毎日が新鮮で、楽しくて、笑ってばかりで。
それはまるで魔法にかけられたみたいなキラキラした日々。
その魔法をかけたのは、間違いなく世留くんだ。
世留くんは、こんな僕に一緒にいてもいいんだと言ってくれた。
一緒にいたい。僕はそう強く願っていたけれど、僕と一緒にいることで世留くんまで何か言われるんじゃないかと思った。
情けない。
今思えば、僕は変わりたくないんじゃなくて変える勇気が無かっただけなのかもしれない。

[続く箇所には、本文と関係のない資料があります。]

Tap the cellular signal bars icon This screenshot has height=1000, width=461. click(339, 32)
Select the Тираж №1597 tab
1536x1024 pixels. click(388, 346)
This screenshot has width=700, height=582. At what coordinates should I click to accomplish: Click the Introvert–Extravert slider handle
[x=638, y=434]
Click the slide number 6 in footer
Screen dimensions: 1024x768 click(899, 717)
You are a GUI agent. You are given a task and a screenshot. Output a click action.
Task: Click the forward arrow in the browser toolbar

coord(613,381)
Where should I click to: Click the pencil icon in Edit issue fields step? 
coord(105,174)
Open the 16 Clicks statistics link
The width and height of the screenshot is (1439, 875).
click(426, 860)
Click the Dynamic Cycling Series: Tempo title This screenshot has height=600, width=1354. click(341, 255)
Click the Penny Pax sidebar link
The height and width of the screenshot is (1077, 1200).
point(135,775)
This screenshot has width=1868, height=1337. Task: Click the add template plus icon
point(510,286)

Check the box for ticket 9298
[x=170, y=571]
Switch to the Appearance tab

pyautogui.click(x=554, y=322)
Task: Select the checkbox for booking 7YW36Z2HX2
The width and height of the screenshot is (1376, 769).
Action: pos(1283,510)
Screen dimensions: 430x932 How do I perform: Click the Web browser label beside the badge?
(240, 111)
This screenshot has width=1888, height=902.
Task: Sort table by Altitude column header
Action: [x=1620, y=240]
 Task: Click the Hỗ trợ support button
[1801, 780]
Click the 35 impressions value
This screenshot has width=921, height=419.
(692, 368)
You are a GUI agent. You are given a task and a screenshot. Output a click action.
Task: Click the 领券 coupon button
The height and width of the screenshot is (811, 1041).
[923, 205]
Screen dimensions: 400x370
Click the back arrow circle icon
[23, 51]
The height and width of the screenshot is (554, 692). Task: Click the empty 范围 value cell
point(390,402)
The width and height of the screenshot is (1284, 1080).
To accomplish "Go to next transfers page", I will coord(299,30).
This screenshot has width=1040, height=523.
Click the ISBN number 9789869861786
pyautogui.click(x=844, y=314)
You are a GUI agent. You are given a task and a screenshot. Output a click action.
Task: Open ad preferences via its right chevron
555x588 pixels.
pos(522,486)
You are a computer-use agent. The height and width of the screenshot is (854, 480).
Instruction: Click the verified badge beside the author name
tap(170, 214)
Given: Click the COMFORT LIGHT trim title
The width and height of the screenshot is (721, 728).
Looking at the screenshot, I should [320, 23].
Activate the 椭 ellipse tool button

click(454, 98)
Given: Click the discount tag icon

僕は未だに顔を見られるのが嫌で、長い前髪と眼鏡で顔を隠している。
そんなこと、何の解決にもならないのに。僕がしてきたことが許されるはずないのに。
そう、僕なんかが世留くんや神崎くんたちと一緒にいていいはずない。
調子に乗って一緒にご飯を食べたり、放課後には遊んだり。
僕と彼らとじゃ釣り合わないって分かってた。
今日、そのつけが回ってきたんだと思う。
「お前……なんなんだよ!なんでお前みたいな奴が世留と一緒にいるんだよ!」
「おい、健二。やめろ。」
「お前みたいな陰キャラ野郎……目障りなんだよ!」
名前も知らない男子生徒は、僕に噛み付くようにまくし立ててきつい言葉を吐き出す。
彼は、誰なんだろう。
ただ、僕を酷く嫌っていることは一目瞭然だった。
「健二!……いい加減にしろ。それ以上言ったら殴るからな。」
「世留……。だってお前、クラス変わって急に付き合い悪くなったと思ったら、なんでこんなもっさいヤツと一緒にいるわけ……?わけわかんねぇよ!」
「わけわかんねぇのはお前だ。いきなり来たかと思えば、人の友人に暴言言いやがって。何様だ?」
世留くんが何か言ってくれている。
でも、それらは全てノイズがかかっているみたいで、何も聞き取ることが出来ない。
とても怖い顔をしてる。きっと怒っているんだ。
このままでは喧嘩になってしまう。
何か言わないと。
……僕は、何を言えばいい?
「お前、なんで黙ってんだよ!?口ついてんだろ!なんとか言えよ、おい!」
「あ〜……クソ!この狂犬野郎…。真緒!さっさとコイツの世話係呼んで来い!」
頭がぼうっとする。
僕、なんでここにいるんだろう。
「……ごめんなさい、」
「っ、陽汰?!」
ここにいたくない。このままでは泣いてしまいそうだった。
名前の知らない男子生徒に頭を下げ、僕は荷物も持たずに教室を飛び出した。
後ろから世留くんの声がしたけれど、振り返ることなんて出来なくて一目散に廊下を走り抜ける。
行き先なんてどこでもいい。とにかく一人になりたかった。